Use compile-time constant if known

Question

I have a value of some mystery type T (for this example, we can assume T is an integral type). I would like to use this value as a template argument in some template function (for this example, the argument to std::integral_constant). The trouble is that T might not be a constant type. If it isn't a constant type, I would like to default to 0 in my template function. If it is constant, however, I would like to use the value itself, since it is known.

Currently, I have the following (non-compiling) code.

#include <type_traits>

template <typename T>
struct CompileTimeStuff {
    constexpr static int value(T arg) { return 0; }
};

template <typename T>
struct CompileTimeStuff<const T> {
    constexpr static int value(const T arg) { return (int)arg; }
};

template <typename T>
constexpr int magic_function(T arg) {
    return CompileTimeStuff<T>::value(arg);
}

const int cvalue = 7;
int ivalue = 7;

// This should be 7, since cvalue is constant and thus known at compile-time.
typedef std::integral_constant<int, magic_function(cvalue)> type1;
// Since ivalue is non-constant, this should take the default value of 0.
typedef std::integral_constant<int, magic_function(ivalue)> type2;

Unfortunately, g++ gives the following error.
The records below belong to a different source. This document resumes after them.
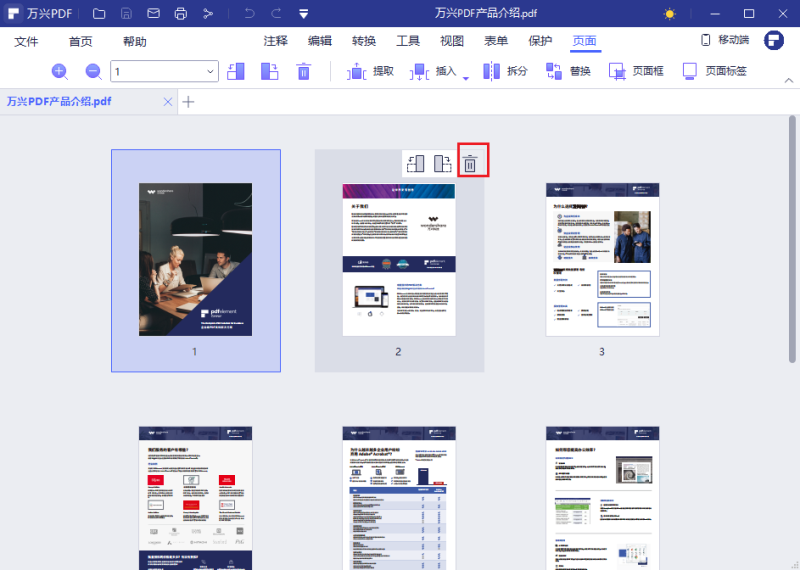Open the page number dropdown
Viewport: 800px width, 570px height.
tap(210, 71)
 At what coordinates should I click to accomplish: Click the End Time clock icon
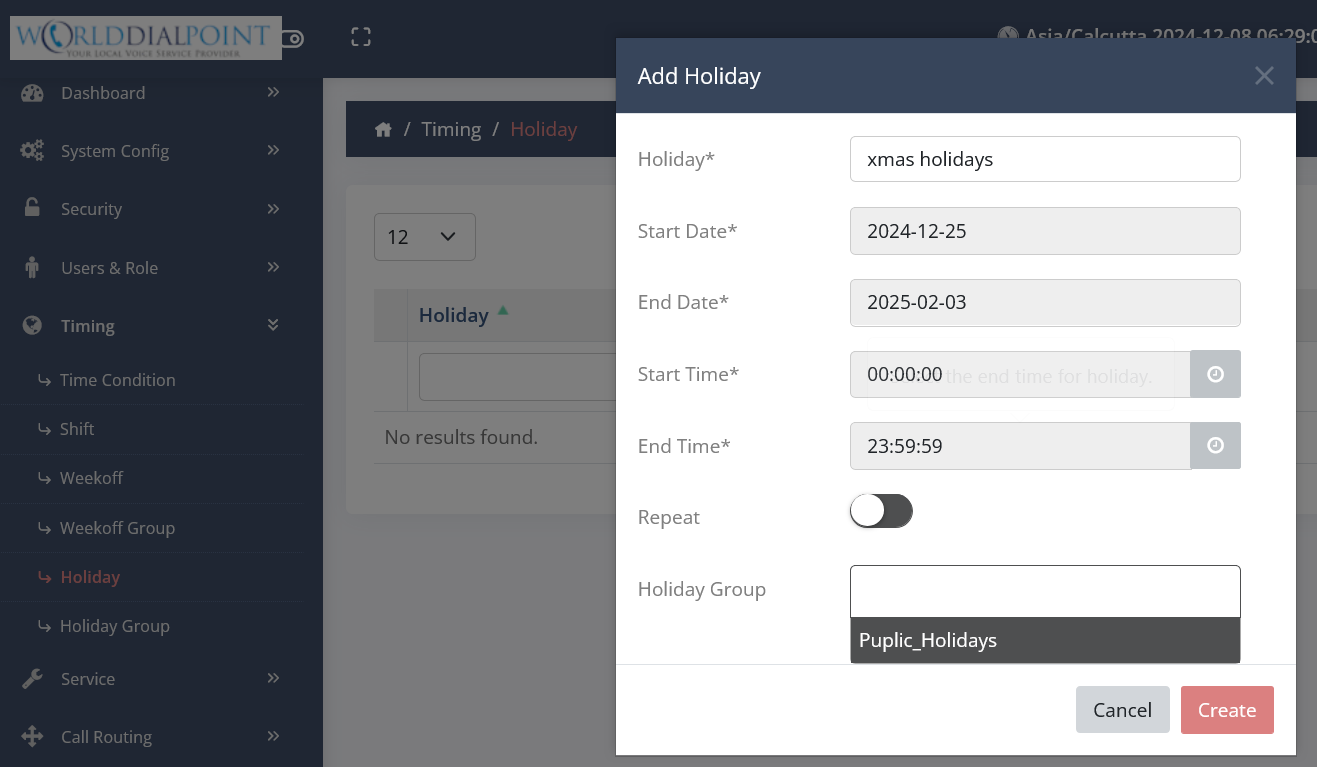pyautogui.click(x=1215, y=446)
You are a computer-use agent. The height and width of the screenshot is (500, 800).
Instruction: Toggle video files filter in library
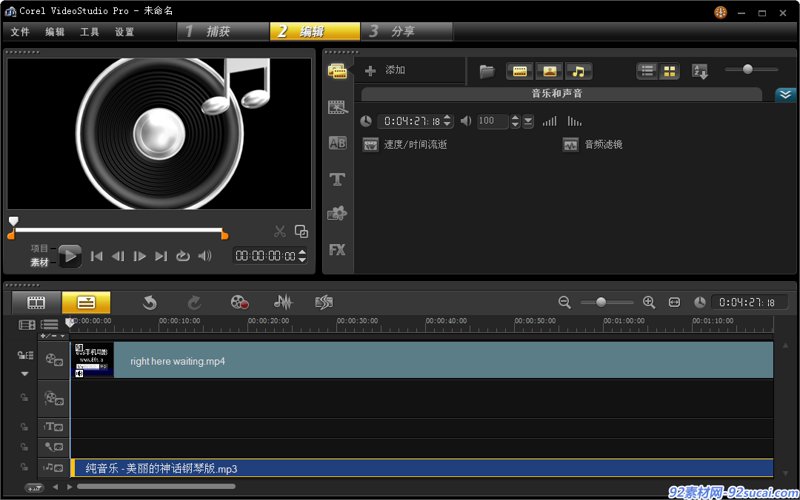pos(519,71)
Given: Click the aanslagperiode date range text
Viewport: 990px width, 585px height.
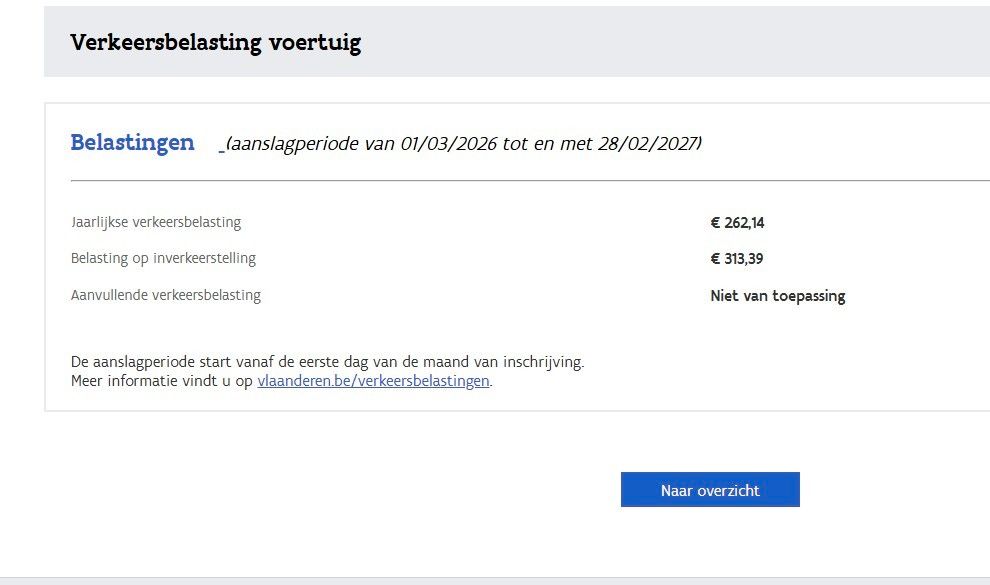Looking at the screenshot, I should tap(464, 144).
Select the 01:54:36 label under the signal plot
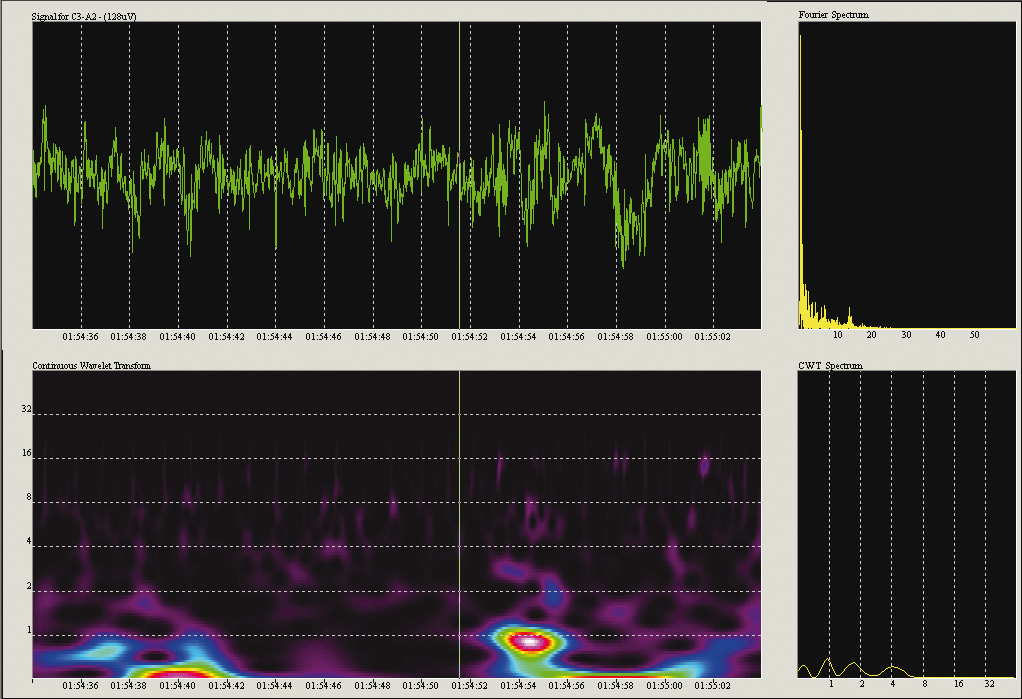The image size is (1022, 699). click(x=80, y=337)
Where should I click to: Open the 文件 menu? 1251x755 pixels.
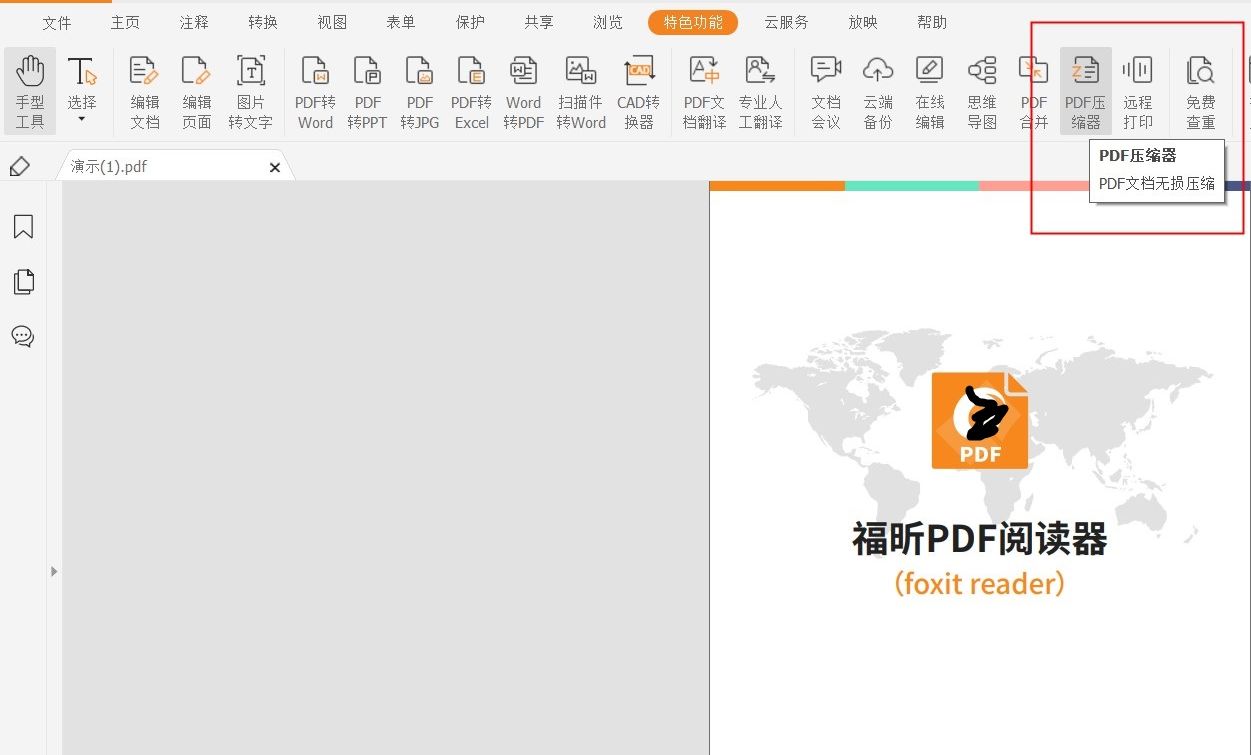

templatestuff.cpp:28:58: error: the value of ‘ivalue’ is not usable in a constant expression
 typedef std::integral_constant<int, magic_function(ivalue)> type2;

The compiler doesn't like ivalue being used as a template argument, even though I never directly use its value in the instantiation.

Answer 1

Yes, you can do this. Using Johannes Schaub's trick, we can do the following:

template<typename T> 
constexpr typename std::remove_reference<T>::type makeprval(T && t) {
  return t;
}

#define constexpr_or_zero(e) (noexcept(makeprval(e)) ? (e) : 0)

const int cvalue = 7;
int ivalue = 7;

using type1 = std::integral_constant<int, constexpr_or_zero(cvalue)>;
using type2 = std::integral_constant<int, constexpr_or_zero(ivalue)>;

Here's a demo.